- _Quoted passage_:
::::
This is an extension of a decompilation of Pokémon Emerald that adds tools for shuffling and generating entirely new Pokémon in the ROM.
I played Pokémon as a kid, and revisiting it via emulators has been interesting, mostly because the game is sort of very easy and predictable now. I took some steps to make that less true, and in the process built up large tool pipeline to shuffle and remix the games, all the way up to generating entirely new Pokémon using deep autoencoders.
We build on the decompilation project here. Follow the installation and build instructions there before using these tools.
The other changes I have made in this repo do things like giving a national Pokédex at the beginning of the game, giving all the special island boat tickets after beating the Elite Four, and other similar measures to make the ROM stand alone with all its content.
What if GYM leaders used different types? Use this tool to create a mapping from original types to target types throughout the ROM, enabling, for example, ROCK->GHOST to make a spooky ROXANNE. Unlike a completely random shuffling tool, this script attempts to align Pokémon by stat total and the desired type map while preserving evolution lines.
First, we run a script that gathers relevant Pokémon metadata from the ROM source.
::::
- _Written task_: Please copy from the Pokémon Emerald text the passage between "This is an extension" and "all its content.", inclusive. The listing after this point has nothing to do with the Pokémon Emerald text.

- _Records shown_:
::::
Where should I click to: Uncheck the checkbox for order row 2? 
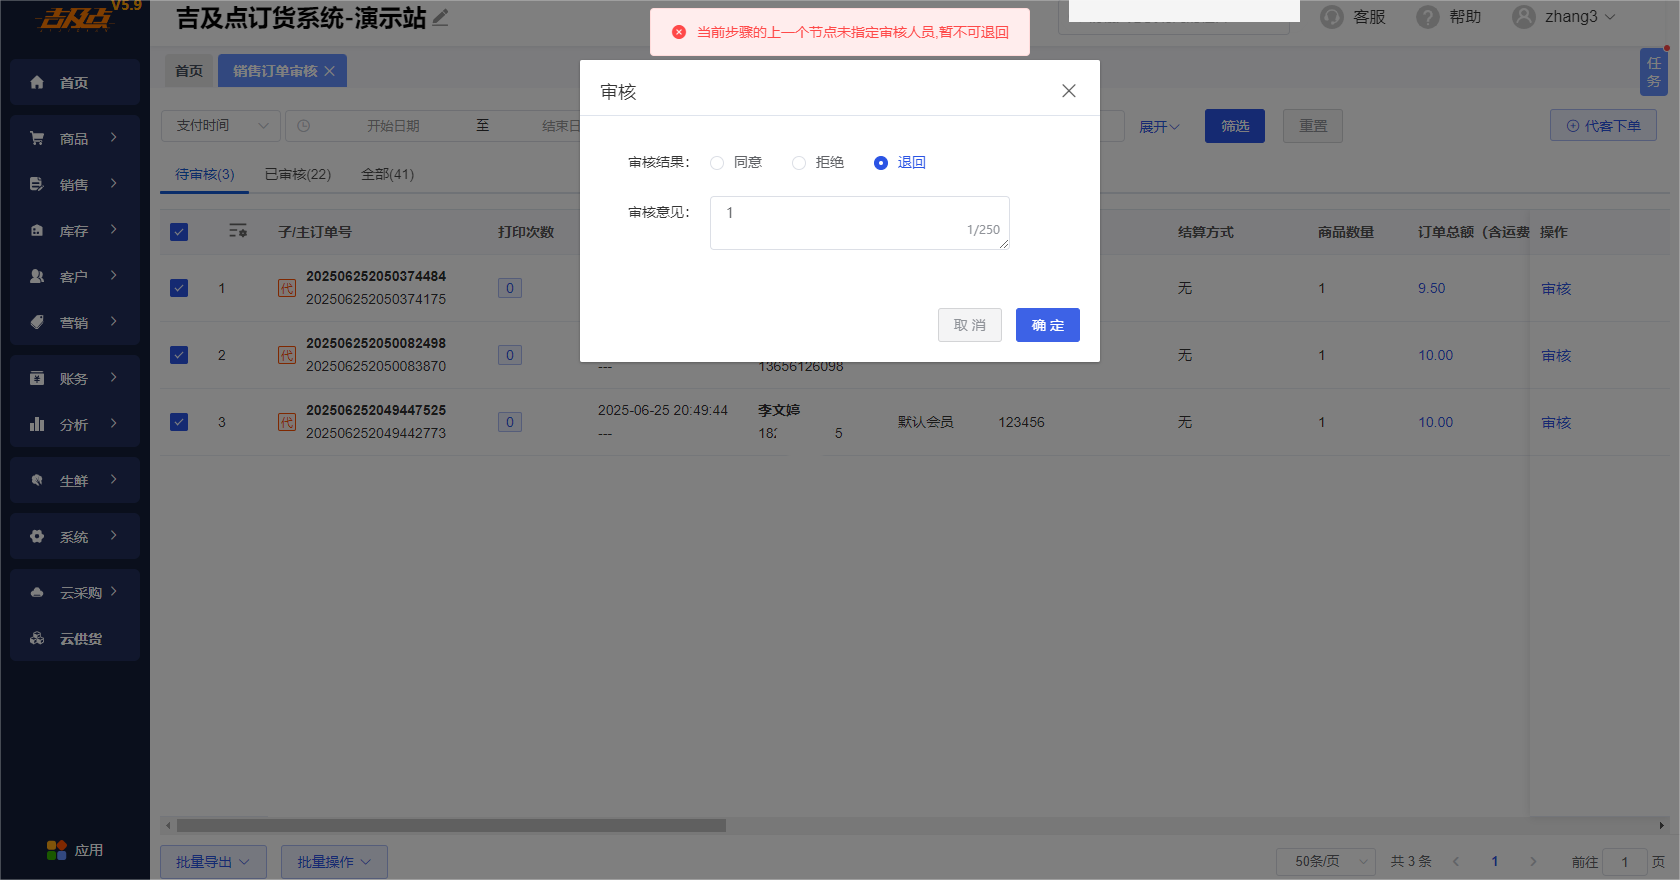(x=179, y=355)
::::
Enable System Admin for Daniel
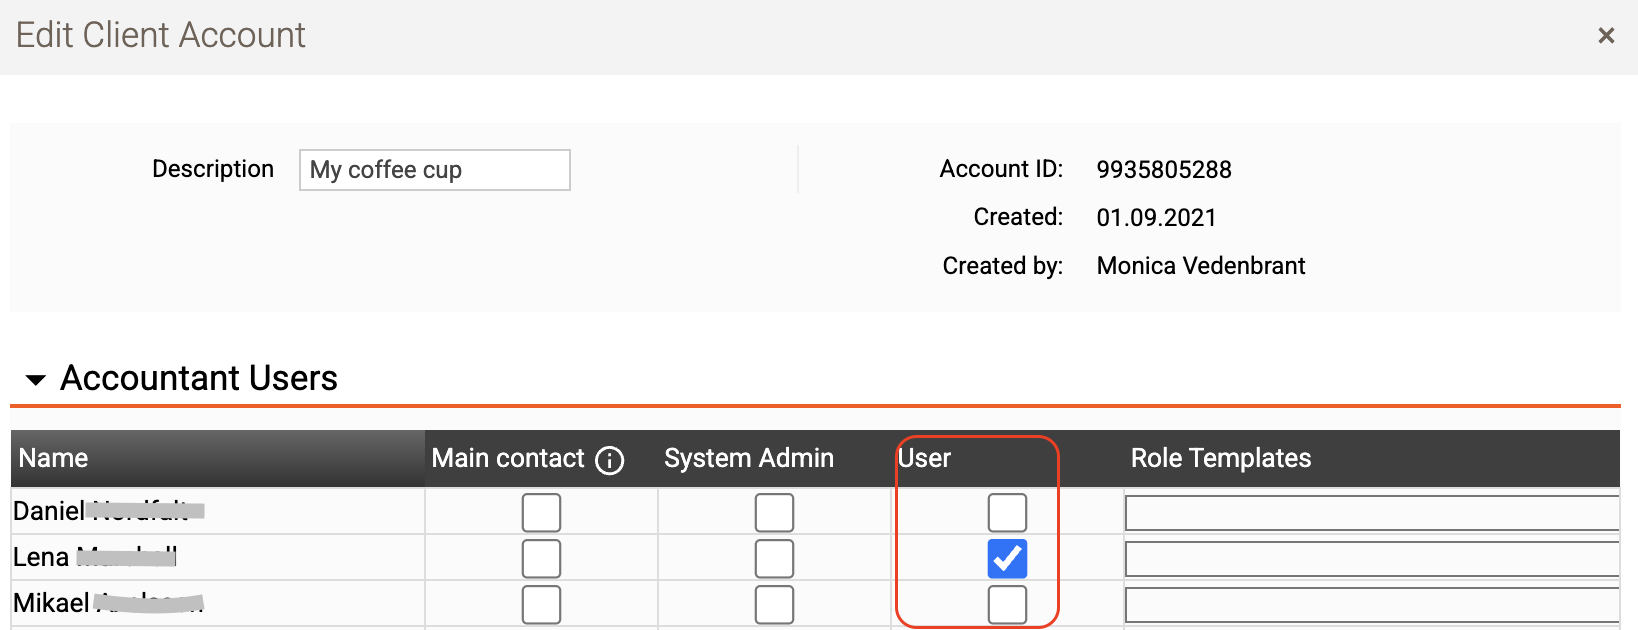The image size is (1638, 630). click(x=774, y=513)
::::
- _Answer_:
This is an extension of a decompilation of Pokémon Emerald that adds tools for shuffling and generating entirely new Pokémon in the ROM.
I played Pokémon as a kid, and revisiting it via emulators has been interesting, mostly because the game is sort of very easy and predictable now. I took some steps to make that less true, and in the process built up large tool pipeline to shuffle and remix the games, all the way up to generating entirely new Pokémon using deep autoencoders.
We build on the decompilation project here. Follow the installation and build instructions there before using these tools.
The other changes I have made in this repo do things like giving a national Pokédex at the beginning of the game, giving all the special island boat tickets after beating the Elite Four, and other similar measures to make the ROM stand alone with all its content.